» GOAL OF THE EXERCISE
Duplicate the following lines word for word.

[A sequence of lines]
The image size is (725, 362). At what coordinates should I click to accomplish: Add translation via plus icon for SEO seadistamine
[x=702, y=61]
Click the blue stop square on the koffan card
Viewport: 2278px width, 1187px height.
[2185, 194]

» RIGHT ANSWER
The image size is (725, 362). At what coordinates should I click to accomplish: Add translation via plus icon for SEO seadistamine
[x=702, y=61]
Click the blue stop square on the koffan card
Viewport: 2278px width, 1187px height.
[2185, 194]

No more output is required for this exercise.